The Greater Southwest Louisiana Mardi Gras Association announced Monday that it would cancel all of its parades in Lafayette this year due to the pandemic, according to The Current.
This isn't the first time the association, which has organized Mardi Gras events for 86 years, has canceled parades.
Mardi Gras parades were also canceled from 1942 to 1947 during World War II and in 1951 during the Korean War, the organization said in a news release published by The Current.
"As the fourth generation of volunteers who serve to carry out the mission of Greater Southwest, we take pride in carrying out our responsibilities to our member Krewes, the police and fire departments, public works and all of Lafayette and surrounding communities. We love a party and, at Mardi Gras, the bigger the better. This year, the COVID-19 virus has presented us with a unique and nearly unprecedented challenge," the news release said.
After months of deliberation with input from community leaders, the association determined that safe, family-friendly and quality parades could not be held this year.
"However, while parades will not roll, rest assured that Greater Southwest is working with member krewes to provide safe alternatives to our traditional Mardi Gras festivities," the association wrote. "Stay tuned for details to follow."

Extracted data -
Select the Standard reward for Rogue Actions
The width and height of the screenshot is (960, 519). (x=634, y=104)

* * *

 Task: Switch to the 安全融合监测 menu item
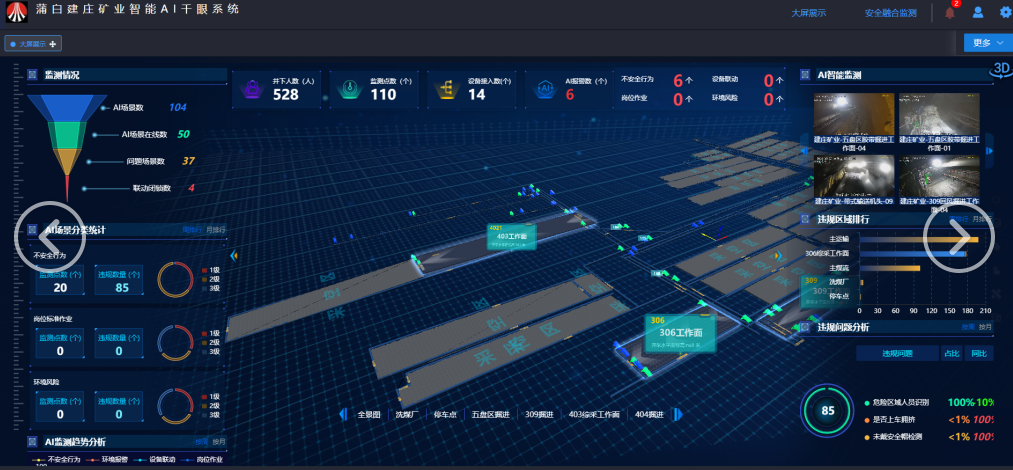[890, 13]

Tasks and exercises -
1. In the Lafayette Mardi Gras article, during which years were the parades canceled because of World War II?
2. Copy out the part of the Mardi Gras article starting with "The Greater Southwest" and going on through "by The Current.".
3. Pick up the article on the Lafayette Mardi Gras parade cancellation after its last sentence and keep writing it.

Your responses -
1. From 1942 to 1947.

2.
The Greater Southwest Louisiana Mardi Gras Association announced Monday that it would cancel all of its parades in Lafayette this year due to the pandemic, according to The Current.
This isn't the first time the association, which has organized Mardi Gras events for 86 years, has canceled parades.
Mardi Gras parades were also canceled from 1942 to 1947 during World War II and in 1951 during the Korean War, the organization said in a news release published by The Current.

3.
The association organizes most of the Mardi Gras parades that roll through Lafayette, including the following:
- Children's Parade
- Krewe of Bonaparte Parade
- Monday Night Parade Honoring Queen Evangeline
- King Gabriel's Parade
- Lafayette Mardi Gras Festival Parade
- Independent Parade
The association's announcement is the latest in a string of COVID-19 cancellations of other major Mardi Gras celebrations in Acadiana and Louisiana.
The Krewe of Rio announced last week that it would cancel its annual Mardi Gras Parade, which was set to roll in Lafayette on Feb. 6. That announcement came with the promise of a Jan. 18 Mardi Gras surprise.
The 60th annual Church Point Mardi Gras courir and parade were also canceled last week, according to a statement from The Saddle Tramp Riders Club that organizes the events.
Some of the biggest Mardi Gras celebrations in the state, including those in New Orleans, were banned long ago by city leaders as coronavirus cases spiked for the third time in Louisiana.
Lafayette's elected leaders have not banned or issued guidance on Mardi Gras parades, balls or other events, instead leaving it up to individual organizations to make the decision.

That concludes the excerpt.